Traumatic brain injury (TBI) remains the most common cause of death in persons under age 45 in the Western world. Recent evidence from animal studies suggests that supplementation with omega-3 fatty acids (O3FA) improves functional outcomes following focal neural injury.

The purpose of this study is to determine the benefits of DHA supplementation following diffuse axonal injury in rats. Four groups of ten (n=40) adult male Sprague-Dawley rats were subjected to an impact acceleration injury and then received 30 days supplementation with either 10mg/kg/day or 40mg/kg/day of docosahexaenoic acid (DHA). Serum fatty acid levels were determined from the isolated plasma phospholipids prior to the injury and at the end of the 30 days of DHA supplementation. Following sacrifice, brainstem white matter tracts underwent fluorescent immunohistochemical processing for labeling of beta amyloid precursor protein, a marker of axonal injury.

Dietary supplementation with either 10mg/kg/day or 40mg/kg/day of DHA for 30 days results in significantly (p<0.05) increased DHA serum levels of 123 and 175% over baseline, respectively. Immunohistochemical analysis reveals significantly (p< 0.05) decreased numbers of amyloid precursor protein positive axons in animals receiving dietary supplementation with DHA, 26.1 (S.D. 5.3) and 19.6 (S.D.4.7) axons per mm2 respectively; versus 147.7 (S.D. 7.1) axons in unsupplemented animals.
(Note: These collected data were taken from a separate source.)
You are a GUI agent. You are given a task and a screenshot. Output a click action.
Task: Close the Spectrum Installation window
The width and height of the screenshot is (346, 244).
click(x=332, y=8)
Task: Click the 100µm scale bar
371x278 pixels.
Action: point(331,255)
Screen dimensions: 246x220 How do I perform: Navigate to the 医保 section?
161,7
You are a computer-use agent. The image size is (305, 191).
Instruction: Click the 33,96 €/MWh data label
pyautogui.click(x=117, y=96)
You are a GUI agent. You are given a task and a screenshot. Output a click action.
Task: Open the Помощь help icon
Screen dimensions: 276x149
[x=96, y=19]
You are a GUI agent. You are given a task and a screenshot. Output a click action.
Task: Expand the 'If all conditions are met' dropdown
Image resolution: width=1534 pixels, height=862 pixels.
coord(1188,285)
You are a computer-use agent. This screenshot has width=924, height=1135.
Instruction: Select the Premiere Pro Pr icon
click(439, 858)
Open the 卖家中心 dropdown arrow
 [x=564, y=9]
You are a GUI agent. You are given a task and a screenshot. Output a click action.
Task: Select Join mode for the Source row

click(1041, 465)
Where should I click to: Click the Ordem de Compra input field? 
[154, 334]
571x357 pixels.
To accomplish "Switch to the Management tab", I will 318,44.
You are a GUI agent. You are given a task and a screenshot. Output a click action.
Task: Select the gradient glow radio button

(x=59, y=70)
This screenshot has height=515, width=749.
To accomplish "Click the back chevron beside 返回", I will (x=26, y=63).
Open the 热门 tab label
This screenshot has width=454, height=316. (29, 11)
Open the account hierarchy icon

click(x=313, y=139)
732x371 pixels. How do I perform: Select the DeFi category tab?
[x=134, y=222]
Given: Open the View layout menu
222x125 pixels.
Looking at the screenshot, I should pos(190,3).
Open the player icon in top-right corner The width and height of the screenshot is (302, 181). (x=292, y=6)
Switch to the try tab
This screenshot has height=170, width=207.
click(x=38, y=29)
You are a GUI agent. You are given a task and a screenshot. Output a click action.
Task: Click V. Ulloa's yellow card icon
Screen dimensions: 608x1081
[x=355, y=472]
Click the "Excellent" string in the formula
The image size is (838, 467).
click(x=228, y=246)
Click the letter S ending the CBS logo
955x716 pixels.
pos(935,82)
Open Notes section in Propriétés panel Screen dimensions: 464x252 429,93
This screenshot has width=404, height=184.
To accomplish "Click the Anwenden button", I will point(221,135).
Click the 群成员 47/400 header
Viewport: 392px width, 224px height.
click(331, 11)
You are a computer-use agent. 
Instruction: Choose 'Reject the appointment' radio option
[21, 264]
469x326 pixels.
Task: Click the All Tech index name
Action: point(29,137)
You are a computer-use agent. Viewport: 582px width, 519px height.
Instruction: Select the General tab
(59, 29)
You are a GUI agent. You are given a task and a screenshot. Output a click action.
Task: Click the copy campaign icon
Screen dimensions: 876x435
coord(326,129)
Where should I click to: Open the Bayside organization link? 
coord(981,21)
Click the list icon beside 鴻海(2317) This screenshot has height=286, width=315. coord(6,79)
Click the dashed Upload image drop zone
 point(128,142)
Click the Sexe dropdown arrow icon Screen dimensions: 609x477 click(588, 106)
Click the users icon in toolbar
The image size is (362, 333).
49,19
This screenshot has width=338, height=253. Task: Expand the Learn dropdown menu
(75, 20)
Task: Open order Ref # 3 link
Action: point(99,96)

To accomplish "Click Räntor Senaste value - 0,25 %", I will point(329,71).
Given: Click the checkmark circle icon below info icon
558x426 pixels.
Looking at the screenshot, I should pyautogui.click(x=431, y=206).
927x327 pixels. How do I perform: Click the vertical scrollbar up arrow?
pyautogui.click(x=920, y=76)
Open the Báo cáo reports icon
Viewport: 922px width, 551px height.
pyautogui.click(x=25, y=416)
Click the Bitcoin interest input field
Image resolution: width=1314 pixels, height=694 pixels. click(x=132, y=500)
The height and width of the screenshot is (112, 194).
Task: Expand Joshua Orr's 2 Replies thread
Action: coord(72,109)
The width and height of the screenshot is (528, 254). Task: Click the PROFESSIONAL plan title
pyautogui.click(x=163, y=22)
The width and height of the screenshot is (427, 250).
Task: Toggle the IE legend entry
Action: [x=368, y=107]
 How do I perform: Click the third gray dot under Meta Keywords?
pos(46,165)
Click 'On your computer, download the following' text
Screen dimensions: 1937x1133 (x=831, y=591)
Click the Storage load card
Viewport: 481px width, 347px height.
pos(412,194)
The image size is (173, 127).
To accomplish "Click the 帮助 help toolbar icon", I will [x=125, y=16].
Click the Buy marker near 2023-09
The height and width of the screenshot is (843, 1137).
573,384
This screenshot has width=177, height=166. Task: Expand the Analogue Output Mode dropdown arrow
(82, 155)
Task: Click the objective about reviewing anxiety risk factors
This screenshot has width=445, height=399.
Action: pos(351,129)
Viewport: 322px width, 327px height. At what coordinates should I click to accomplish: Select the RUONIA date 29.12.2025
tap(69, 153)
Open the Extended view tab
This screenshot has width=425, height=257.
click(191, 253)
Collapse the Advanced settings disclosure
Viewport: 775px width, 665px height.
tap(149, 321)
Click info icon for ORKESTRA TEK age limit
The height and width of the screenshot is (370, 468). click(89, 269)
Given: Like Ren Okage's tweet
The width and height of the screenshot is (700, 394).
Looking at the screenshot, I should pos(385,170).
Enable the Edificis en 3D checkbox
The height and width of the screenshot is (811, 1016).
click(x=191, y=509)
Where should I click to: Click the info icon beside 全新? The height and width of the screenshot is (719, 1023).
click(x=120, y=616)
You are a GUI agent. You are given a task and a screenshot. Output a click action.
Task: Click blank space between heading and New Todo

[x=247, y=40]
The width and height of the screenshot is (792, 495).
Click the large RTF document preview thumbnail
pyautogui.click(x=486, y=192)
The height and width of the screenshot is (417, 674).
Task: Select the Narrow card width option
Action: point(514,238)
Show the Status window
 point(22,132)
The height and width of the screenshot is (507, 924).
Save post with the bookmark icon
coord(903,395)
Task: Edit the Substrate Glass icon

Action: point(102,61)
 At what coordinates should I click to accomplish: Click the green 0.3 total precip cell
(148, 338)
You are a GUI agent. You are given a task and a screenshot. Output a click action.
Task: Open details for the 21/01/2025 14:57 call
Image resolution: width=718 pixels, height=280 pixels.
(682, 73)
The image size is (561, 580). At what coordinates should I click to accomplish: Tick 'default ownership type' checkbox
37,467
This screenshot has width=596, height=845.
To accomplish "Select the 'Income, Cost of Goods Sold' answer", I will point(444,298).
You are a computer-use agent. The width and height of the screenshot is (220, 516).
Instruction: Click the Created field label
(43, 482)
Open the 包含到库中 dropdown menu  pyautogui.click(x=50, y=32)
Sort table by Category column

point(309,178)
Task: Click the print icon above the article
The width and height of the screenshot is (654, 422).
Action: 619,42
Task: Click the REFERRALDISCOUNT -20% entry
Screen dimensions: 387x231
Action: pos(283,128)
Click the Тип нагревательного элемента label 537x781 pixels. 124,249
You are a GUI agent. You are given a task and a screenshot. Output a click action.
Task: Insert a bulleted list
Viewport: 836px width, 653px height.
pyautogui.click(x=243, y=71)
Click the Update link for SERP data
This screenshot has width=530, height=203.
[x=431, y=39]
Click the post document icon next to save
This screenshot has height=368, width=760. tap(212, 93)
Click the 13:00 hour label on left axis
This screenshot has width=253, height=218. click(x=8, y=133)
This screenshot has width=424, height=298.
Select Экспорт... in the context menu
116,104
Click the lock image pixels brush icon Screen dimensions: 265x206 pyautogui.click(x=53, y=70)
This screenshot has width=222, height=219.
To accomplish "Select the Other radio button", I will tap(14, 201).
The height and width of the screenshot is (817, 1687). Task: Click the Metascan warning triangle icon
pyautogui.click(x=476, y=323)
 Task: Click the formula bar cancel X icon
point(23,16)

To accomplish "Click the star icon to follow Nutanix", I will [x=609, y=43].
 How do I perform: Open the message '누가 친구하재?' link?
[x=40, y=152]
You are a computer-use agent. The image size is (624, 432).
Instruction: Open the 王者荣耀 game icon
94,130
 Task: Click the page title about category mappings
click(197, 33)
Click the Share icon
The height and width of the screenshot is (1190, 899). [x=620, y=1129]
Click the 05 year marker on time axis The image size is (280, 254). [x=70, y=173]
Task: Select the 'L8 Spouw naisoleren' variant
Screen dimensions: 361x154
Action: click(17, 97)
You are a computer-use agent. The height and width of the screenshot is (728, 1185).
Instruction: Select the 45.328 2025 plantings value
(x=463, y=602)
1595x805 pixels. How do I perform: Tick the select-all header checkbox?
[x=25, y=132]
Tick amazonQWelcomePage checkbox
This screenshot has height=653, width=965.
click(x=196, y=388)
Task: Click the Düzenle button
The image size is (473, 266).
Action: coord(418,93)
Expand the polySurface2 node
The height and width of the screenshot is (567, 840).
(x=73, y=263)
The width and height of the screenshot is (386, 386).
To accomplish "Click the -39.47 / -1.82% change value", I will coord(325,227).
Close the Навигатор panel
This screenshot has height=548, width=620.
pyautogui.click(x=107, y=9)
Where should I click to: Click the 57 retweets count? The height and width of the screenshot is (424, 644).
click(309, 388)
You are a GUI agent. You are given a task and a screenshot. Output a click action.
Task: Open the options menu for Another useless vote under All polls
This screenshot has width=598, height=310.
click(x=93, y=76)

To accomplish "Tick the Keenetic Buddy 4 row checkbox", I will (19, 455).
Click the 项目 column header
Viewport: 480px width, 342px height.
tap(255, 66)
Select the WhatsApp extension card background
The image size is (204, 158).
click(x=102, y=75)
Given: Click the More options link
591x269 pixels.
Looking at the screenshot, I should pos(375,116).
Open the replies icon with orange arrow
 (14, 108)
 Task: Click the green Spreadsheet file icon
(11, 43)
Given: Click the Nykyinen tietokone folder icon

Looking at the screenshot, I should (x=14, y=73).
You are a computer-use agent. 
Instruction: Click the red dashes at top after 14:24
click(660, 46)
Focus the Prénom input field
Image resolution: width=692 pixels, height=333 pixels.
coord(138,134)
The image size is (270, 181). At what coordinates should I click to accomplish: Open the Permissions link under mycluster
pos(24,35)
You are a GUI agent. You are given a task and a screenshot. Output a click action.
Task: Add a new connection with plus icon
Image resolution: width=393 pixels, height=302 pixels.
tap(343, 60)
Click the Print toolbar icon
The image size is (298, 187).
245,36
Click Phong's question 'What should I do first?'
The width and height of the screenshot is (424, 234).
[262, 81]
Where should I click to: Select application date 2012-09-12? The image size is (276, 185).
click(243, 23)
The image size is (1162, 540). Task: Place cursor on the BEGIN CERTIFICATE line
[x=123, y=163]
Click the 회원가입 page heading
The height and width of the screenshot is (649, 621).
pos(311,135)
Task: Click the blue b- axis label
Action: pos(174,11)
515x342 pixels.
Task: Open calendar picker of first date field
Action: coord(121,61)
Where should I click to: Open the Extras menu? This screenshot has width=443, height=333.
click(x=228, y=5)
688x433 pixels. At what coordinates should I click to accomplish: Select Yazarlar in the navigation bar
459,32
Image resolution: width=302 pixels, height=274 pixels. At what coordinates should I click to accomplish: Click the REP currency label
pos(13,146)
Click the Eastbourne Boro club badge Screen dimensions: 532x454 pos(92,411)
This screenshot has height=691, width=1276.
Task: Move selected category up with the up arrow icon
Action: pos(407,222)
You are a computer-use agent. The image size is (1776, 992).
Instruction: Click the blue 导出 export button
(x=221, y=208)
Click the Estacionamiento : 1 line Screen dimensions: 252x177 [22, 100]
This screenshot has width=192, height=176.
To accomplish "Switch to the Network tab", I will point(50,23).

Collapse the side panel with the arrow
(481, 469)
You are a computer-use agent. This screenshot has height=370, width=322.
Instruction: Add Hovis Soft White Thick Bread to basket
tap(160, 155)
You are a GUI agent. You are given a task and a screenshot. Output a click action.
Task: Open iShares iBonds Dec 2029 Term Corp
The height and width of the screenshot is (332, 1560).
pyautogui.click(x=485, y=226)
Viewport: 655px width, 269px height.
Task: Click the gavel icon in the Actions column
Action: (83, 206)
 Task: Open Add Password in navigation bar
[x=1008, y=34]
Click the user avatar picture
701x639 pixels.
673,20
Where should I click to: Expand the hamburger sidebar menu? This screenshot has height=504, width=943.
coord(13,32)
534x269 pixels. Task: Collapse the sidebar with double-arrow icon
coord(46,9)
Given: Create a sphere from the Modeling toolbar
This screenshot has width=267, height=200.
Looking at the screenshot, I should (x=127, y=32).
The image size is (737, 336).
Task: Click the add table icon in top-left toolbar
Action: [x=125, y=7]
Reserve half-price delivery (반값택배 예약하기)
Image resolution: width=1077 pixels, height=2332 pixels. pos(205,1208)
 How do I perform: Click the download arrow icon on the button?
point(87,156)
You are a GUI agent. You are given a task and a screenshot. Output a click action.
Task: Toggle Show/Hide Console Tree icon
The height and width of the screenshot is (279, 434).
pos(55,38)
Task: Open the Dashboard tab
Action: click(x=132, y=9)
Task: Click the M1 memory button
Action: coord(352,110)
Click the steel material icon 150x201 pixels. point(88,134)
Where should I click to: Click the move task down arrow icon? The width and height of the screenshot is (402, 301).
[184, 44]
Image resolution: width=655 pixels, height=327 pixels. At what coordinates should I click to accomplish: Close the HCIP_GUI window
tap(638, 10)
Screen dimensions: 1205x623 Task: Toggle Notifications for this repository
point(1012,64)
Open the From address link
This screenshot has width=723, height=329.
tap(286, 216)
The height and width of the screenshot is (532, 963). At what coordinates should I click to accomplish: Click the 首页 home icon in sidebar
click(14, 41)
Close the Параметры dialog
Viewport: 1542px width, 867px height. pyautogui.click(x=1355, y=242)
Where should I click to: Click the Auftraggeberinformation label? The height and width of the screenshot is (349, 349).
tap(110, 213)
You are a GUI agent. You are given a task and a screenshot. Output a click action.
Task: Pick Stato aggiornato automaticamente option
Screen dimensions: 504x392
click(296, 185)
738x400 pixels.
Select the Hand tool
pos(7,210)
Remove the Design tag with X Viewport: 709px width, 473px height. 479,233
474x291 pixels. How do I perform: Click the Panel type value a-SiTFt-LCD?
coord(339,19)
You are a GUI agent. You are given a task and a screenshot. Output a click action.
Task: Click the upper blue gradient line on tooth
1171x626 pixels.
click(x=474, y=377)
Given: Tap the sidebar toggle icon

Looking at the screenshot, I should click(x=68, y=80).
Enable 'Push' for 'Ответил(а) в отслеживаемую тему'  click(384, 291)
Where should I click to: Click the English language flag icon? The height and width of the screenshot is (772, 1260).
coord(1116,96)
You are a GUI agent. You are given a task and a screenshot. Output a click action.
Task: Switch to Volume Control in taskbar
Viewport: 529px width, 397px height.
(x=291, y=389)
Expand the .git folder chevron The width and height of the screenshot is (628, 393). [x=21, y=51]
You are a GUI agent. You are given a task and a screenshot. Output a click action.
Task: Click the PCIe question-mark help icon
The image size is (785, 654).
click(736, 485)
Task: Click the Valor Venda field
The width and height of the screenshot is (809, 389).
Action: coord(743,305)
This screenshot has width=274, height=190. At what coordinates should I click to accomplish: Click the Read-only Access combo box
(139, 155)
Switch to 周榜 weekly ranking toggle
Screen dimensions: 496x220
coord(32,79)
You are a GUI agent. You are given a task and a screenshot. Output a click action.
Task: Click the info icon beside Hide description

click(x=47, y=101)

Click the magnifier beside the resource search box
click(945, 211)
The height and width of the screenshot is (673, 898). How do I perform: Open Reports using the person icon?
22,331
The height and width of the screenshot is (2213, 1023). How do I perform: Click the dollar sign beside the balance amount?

Sham injured animals had 6.4 (S.D. 13.9) APP positive axons per mm2.

Dietary supplementation with DHA increases serum levels in a dose response effect. DHA supplementation significantly reduces the number of APP positive axons at 30 days postinjury to levels similar to uninjured animals.

DHA is safe, affordable, and readily available worldwide to potentially reduce the burden of traumatic brain injury.